Precision of mathematics also helps to derive implications of one’s assumptions and to demonstrate possible inconsistencies (e.g., Dorfman 1954; Clower 1995). For instance, Samuelson (1957), by formulating Marxian model of wages and interest discovered an error in Marx’s theory that went unnoticed for 90 years (Brems 1975). Mathematics may also help to discover inconsistencies in the Austrian economics: Austrian economists work with preference scales; at the same time, they sometimes criticize the transitivity assumption used by other economists (Block and Barnett 2012). Yet, it is straightforward to show formally that an ability to rank alternatives on a single scale corresponds to the assumptions of completeness and transitivity of the preference relation. In other words, whenever a preference scale is introduced, completeness and transitivity of preferences are implicitly assumed (Hudík 2012). To use a different example, with the help of some simple mathematics it can be demonstrated that, contrary to Rothbard’s (2004, p. 240) claim, the principle of diminishing marginal utility does not necessarily imply a downward-sloping demand curve (Hudík 2011a).
Interestingly, Rothbard sees the ambiguity of the verbal language as an advantage. He quotes Bruno Leoni and Eugenio Frola:
the lack of mathematical precision in ordinary language reflects precisely the behavior of individual human beings in the real world. ... We might suspect that translation into mathematical language by itself implies a suggested transformation of human economic operators into virtual robots. (Rothbard 1997a, p. 62)
This argument is unpersuasive on several grounds: First, it is not at all clear why researchers should use imprecise language just because their researched subjects are imprecise; one can (and, indeed, should) talk precisely even about imprecision. Second, Leoni and Frola’s argument seems to imply that economists should not describe human behavior by concepts which are not used by the acting individuals themselves. However, this requirement imposes unnecessary constraint on economic theories. For instance, economists would be barred from referring to the law of marginal utility merely because people are generally unaware of this law. Finally, Leoni and Frola neglect the fact that economics mostly deals with an order which emerges as an unintended consequence of human actions (Hudík 2011b) where their argument is inapplicable. Consider, for example, activities of speculators which inadvertently contribute to efficient allocation of resources. I assume that we want to be able to describe these consequences even though speculators themselves are unaware of them.

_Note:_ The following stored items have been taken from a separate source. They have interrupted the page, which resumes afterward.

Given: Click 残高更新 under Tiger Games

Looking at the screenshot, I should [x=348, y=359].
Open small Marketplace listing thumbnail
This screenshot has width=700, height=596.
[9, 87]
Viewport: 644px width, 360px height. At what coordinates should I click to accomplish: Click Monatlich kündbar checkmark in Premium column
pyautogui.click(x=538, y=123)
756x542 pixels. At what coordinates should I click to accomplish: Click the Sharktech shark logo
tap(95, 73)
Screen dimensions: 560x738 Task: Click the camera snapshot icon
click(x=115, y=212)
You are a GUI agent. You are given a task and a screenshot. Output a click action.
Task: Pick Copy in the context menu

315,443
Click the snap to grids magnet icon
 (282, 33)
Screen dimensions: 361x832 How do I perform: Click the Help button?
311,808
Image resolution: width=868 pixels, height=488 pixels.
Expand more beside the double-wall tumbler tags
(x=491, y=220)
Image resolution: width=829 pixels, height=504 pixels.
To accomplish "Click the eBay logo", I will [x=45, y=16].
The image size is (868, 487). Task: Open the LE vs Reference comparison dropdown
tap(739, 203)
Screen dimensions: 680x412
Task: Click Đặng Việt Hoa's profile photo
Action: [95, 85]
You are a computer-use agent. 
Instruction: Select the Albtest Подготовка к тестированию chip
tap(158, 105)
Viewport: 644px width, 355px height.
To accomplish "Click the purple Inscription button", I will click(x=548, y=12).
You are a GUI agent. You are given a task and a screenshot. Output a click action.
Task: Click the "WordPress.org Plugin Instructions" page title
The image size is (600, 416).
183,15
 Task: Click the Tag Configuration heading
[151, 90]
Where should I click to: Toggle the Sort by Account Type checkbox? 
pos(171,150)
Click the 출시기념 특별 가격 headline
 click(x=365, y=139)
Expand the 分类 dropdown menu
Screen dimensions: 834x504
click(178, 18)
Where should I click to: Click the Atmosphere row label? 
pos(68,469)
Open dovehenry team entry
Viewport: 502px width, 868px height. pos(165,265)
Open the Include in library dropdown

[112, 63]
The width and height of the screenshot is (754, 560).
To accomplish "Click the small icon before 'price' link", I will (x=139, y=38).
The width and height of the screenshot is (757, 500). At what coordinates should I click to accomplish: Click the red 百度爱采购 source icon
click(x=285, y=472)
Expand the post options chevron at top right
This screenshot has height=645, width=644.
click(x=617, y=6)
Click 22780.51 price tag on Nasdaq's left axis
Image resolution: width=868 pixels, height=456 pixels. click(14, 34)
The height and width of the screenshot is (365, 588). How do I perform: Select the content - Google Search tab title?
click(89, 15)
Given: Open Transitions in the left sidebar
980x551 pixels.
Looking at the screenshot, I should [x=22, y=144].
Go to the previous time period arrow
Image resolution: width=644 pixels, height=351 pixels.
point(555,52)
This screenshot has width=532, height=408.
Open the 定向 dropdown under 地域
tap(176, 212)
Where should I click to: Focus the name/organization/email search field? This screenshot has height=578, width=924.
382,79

Mathematics as a More Efficient Language
Mathematics is often more efficient than verbal language for both “producers” and “consumers” of economic ideas. From the perspective of the “producers”, mathematics economizes on effort: laborious thought processes are “embodied” in simple rules for manipulation of mathematical symbols (Whitehead 1911, p. 41). In this context Duesenberry (1954) understands mathematics as a “capital good” increasing productivity of economist’s “labor.” On the one hand, Duesenberry admits that it may be true that one cannot do anything with mathematics which cannot be done with verbal language; on the other hand, however, he claims that verbal language is much less efficient; according to his analogy, “[o]ne probably cannot do anything with power shovels that cannot be done with picks and hand shovels” (Duesenberry 1954, p. 361). Analogously, Chiang (1984, p. 5) thinks of mathematics as a “mode of transportation.”8
Chiang (1984, p. 4) mentions another aspect of the efficiency of mathematization of economics: there exists a large number of mathematical theorems at economists’ disposal. Consequently, we do not have to rediscover these theorems whenever they arise in a new context (Dorfman 1954, p. 376). Thus, for instance, in order to prove his theorem of the existence of (“Nash”) equilibrium in strategic games, Nash applied first Brouwer’s and later Kakutani’s fixed point theorems (Kuhn and Nasar 2002). Half a century before Nash, Euler’s theorem was applied to address the “adding-up problem” in the theory of distribution (Stigler 1994).9
As for “consumers” of economic ideas, mathematics often allows them to economize on their time and attention: as Klein (1954, p. 360) puts it, “[t]here is a real merit in condensing wordy volumes or manuscripts into a few understandable pages.” Nash may again be used as an example here: his famous dissertation thesis that earned him the Nobel Prize has only twenty seven pages; his paper on the existence of Nash equilibrium takes up only one page (Nash 1950a), while his ground-breaking paper on the bargaining problem is eight pages long (Nash 1950b). It is safe to assume that without formalization Nash’s papers would have to be considerably longer.10
Costs of Mathematization
Mathematization does, naturally, have its costs. As pointed out by Morgenstern (1963, p. 2), when evaluating costs of mathematization, one has to distinguish among (i) criticism of inappropriate use of mathematics, (ii) criticism of the underlying economic model which happens to be analyzed mathematically, and (iii) criticism of mathematization.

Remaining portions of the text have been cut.